FDP-Experte klagt an: Senat und Bezirke sind an Änderungen nicht interessiert
Der Abgeordnete Henner Schmidt analysiert die Lage und macht Vorschläge, wie man sie verbessern kann.

Einen neuen Personalausweis beantragen? Eine Baugenehmigung bekommen? Eine Ampelanlage errichten? Einen Plan für den Umgang mit Corona in Schulen vorlegen? Wahlen organisieren und durchführen? In Berlin dauert alles viel zu lange, und häufig geht es schief. Die Stadt wird ob ihrer Verwaltungsmängel bundesweit verhöhnt, Berlin könne alles, außer alles. Der KURIER fragte den scheidenden FDP-Abgeordneten Henner Schmidt, der Vorsitzender eines Verwaltungsreform-Ausschusses des Abgeordnetenhauses war, wie er die Lage sieht.
Herr Schmidt, der frühere Regierende Bürgermeister Klaus Wowereit (SPD) hat kürzlich im RBB den Zustand der Berliner Verwaltung beklagt. Haben Sie genickt, gelacht oder beides?
Ich habe mich geärgert, weil die Zustände schon zu Regierungszeiten Wowereits bekannt waren. Und nichts ist seither passiert.
Was ist in Ihrer Wahrnehmung das zentrale Problem?
Es gibt keine klaren Zuständigkeiten und gleichzeitig viel zu viele Stufen, die vor einer Entscheidung stehen. Ehe in Berlin ein Zebrastreifen angelegt wird, sind die Akten über mindestens ein halbes Dutzend Schreibtische gegangen. Oder die Wasserbetriebe müssen einen Antrag stellen, wenn sie bei einem Rohrbruch eine Baustelle einrichten wollen.

________________________________________

* _Aufgabe_
Zählen Sie alle Vorhaben auf, die der Artikel über die Berliner Verwaltung in den Fragen zu Beginn seines ersten Absatzes nennt.

* _Vorliegendes Material_
________________________________________

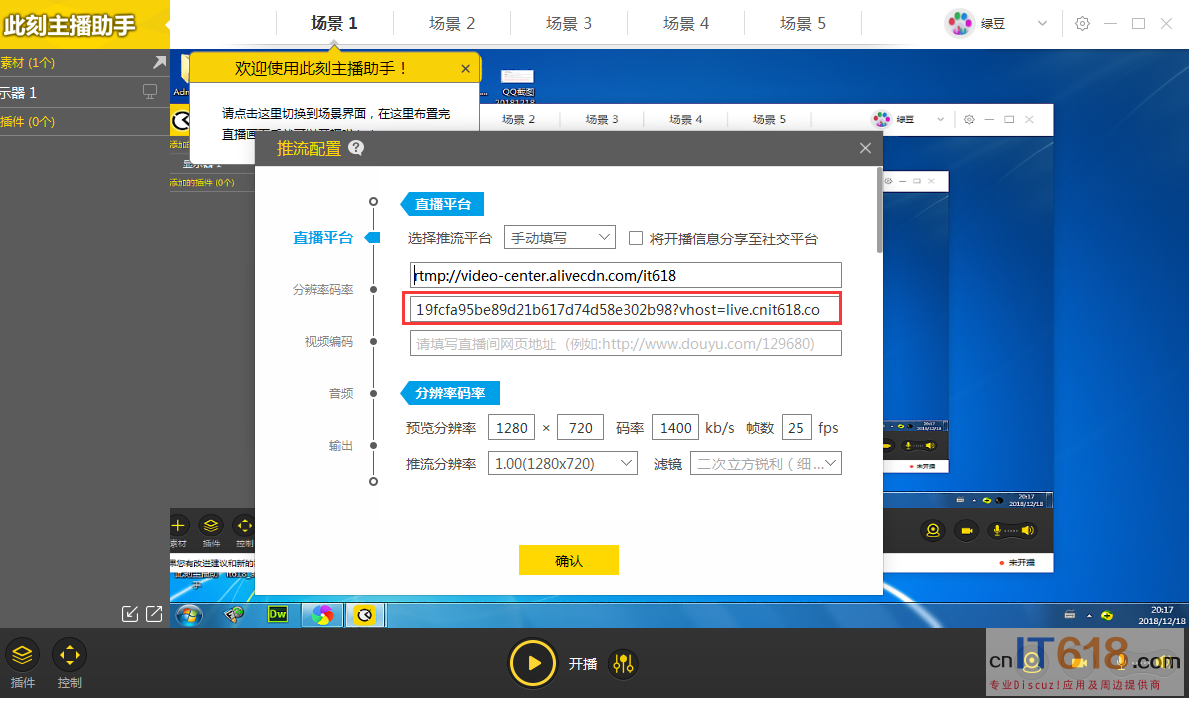Enable 将开播信息分享至社交平台 checkbox
Viewport: 1189px width, 701px height.
click(x=635, y=238)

________________________________________

* _Das Ergebnis_
- einen neuen Personalausweis beantragen
- eine Baugenehmigung bekommen
- eine Ampelanlage errichten
- einen Plan für den Umgang mit Corona in Schulen vorlegen
- Wahlen organisieren und durchführen